Hurricane Genevieve’s prominent eye in GOES West imagery

Hurricane Genevieve, as seen by NOAA’s GOES-East satellite on August 18, 2020, first appeared as Tropical Depression Twelve-E in the Pacific Ocean on Sunday, transitioning into a hurricane by the end of Monday. As of Wednesday morning, the hurricane was just off the coast of Baja California and had a maximum sustained wind speed of 115 miles per hour, making it a Category 3 hurricane on the Saffir-Simpson Hurricane Wind Scale.

The imagery above displays Hurricane Genevieve’s prominent eye, which is defined as a relatively calm area of 20 to 40 miles in diameter. Hurricane eyes are usually clearly visible during a period of rapid intensification, and Band 2 imagery, which has the finest spatial resolution of all of the Advanced Baseline Imager (ABI) bands on the GOES-R satellites, can give especially rich detail on Hurricane Genevieve’s progression.

Combined with details from Mesoscale Domain Sectors —which can be moved to focus on areas of severe weather and provide updates as often as every 30 seconds—researchers can glean a great deal of information about a storm’s intensity. “This,” added GOES-R program scientist Dan Lindsey, “ is 1-minute Band 2 Visible imagery from the GOES-16 ABI, [with one] of GOES-16's mesoscale sectors...over the hurricane in order to collect the data.”

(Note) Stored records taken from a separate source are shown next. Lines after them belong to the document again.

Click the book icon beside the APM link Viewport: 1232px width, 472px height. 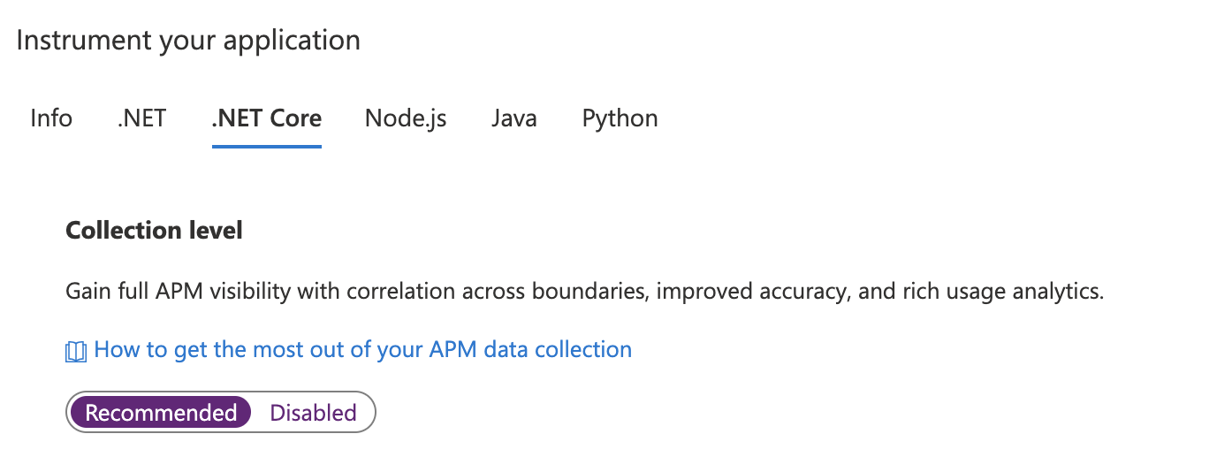coord(77,352)
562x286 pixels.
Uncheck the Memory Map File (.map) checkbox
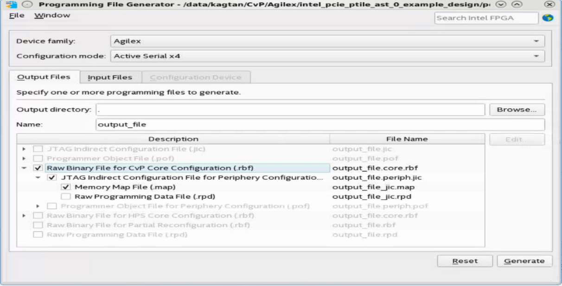pyautogui.click(x=66, y=187)
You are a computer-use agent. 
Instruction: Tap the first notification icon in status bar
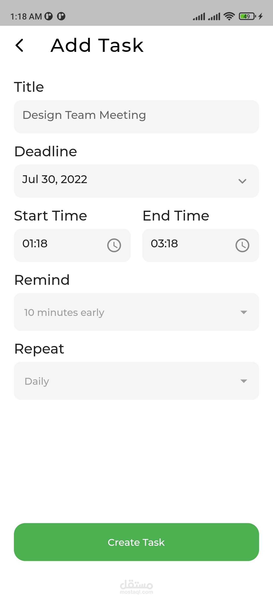(x=49, y=16)
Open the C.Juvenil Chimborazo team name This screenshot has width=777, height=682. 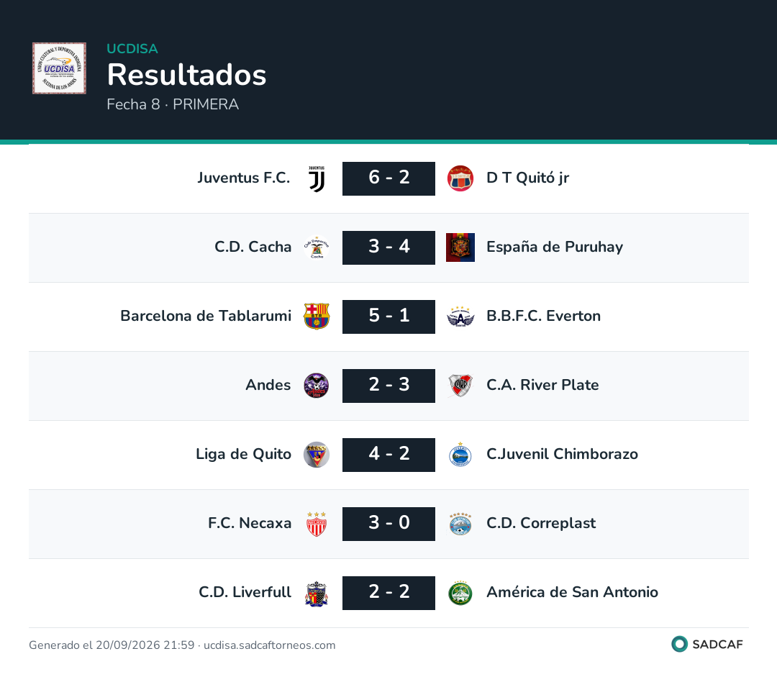coord(562,454)
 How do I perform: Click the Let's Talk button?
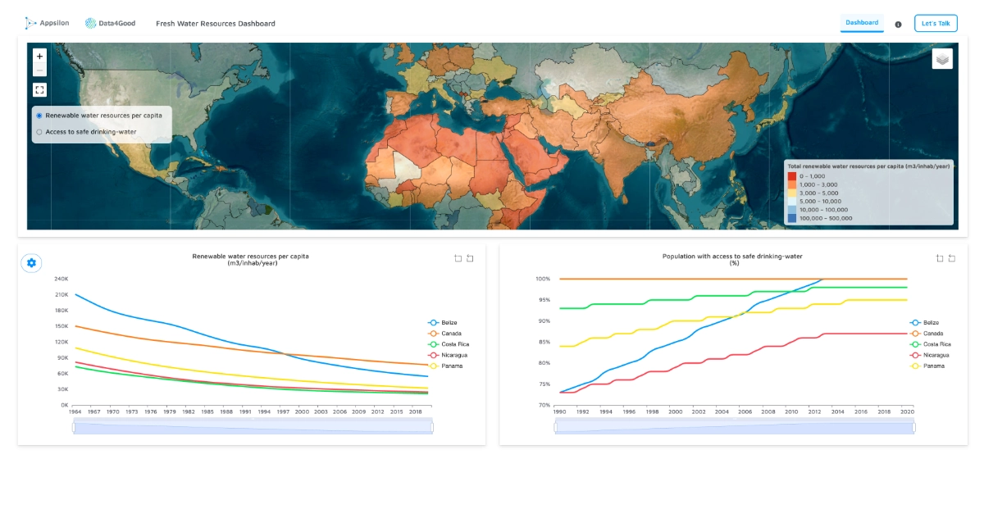[x=936, y=23]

The GOES-East geostationary satellite, also known as GOES-16, keeps watch over most of North America, including the continental United States and Mexico, as well as Central and South America, the Caribbean, and the Atlantic Ocean to the west coast of Africa. The satellite's high-resolution imagery provides optimal viewing of severe weather events, including thunderstorms, tropical storms, and hurricanes.